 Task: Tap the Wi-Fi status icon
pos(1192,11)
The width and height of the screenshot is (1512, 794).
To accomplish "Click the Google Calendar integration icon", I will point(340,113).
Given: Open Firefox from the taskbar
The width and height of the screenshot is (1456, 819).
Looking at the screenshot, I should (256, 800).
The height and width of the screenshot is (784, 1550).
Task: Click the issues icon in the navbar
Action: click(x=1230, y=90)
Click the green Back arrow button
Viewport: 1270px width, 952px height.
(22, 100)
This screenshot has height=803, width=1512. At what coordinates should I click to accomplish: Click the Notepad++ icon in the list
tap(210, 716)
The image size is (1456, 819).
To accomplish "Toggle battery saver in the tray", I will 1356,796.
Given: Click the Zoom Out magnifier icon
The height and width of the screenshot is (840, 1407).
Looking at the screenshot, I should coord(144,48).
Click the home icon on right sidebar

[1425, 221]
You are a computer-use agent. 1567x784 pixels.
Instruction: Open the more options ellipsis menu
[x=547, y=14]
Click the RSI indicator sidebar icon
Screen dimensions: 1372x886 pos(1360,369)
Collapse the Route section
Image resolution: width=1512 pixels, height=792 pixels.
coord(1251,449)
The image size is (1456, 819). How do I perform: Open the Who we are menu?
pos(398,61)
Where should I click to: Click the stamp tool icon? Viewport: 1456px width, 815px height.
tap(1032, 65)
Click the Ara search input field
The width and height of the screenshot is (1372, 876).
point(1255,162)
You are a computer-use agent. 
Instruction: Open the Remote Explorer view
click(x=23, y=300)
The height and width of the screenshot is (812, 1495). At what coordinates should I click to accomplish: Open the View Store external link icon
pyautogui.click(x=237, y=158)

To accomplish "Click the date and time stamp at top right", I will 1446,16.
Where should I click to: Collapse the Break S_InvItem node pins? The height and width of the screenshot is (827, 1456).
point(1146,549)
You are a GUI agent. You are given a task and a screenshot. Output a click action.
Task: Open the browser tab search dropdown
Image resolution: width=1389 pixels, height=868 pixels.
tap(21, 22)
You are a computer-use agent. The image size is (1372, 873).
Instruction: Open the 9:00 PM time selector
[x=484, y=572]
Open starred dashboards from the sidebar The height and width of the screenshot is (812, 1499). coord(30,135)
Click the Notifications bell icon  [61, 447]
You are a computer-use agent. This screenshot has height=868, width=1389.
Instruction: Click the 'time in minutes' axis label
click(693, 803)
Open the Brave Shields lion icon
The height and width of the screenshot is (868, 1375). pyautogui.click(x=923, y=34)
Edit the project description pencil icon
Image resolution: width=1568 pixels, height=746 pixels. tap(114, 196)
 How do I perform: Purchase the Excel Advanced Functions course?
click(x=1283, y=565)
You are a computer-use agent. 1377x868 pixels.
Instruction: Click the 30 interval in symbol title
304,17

★ ★ ★ ★ ★

--- Work instruction ---
Check the listing above for "agent". Show every line where it turns up.

--- Solved exercise ---
You are a computer-use agent. 1567x784 pixels.
You are a computer-use agent. 
You are a GUI agent. You are given a task and a screenshot. Output a click action.
You are a computer-use agent. The image size is (1372, 873).
You are a computer-use agent. This screenshot has height=868, width=1389.
You are a computer-use agent. 1377x868 pixels.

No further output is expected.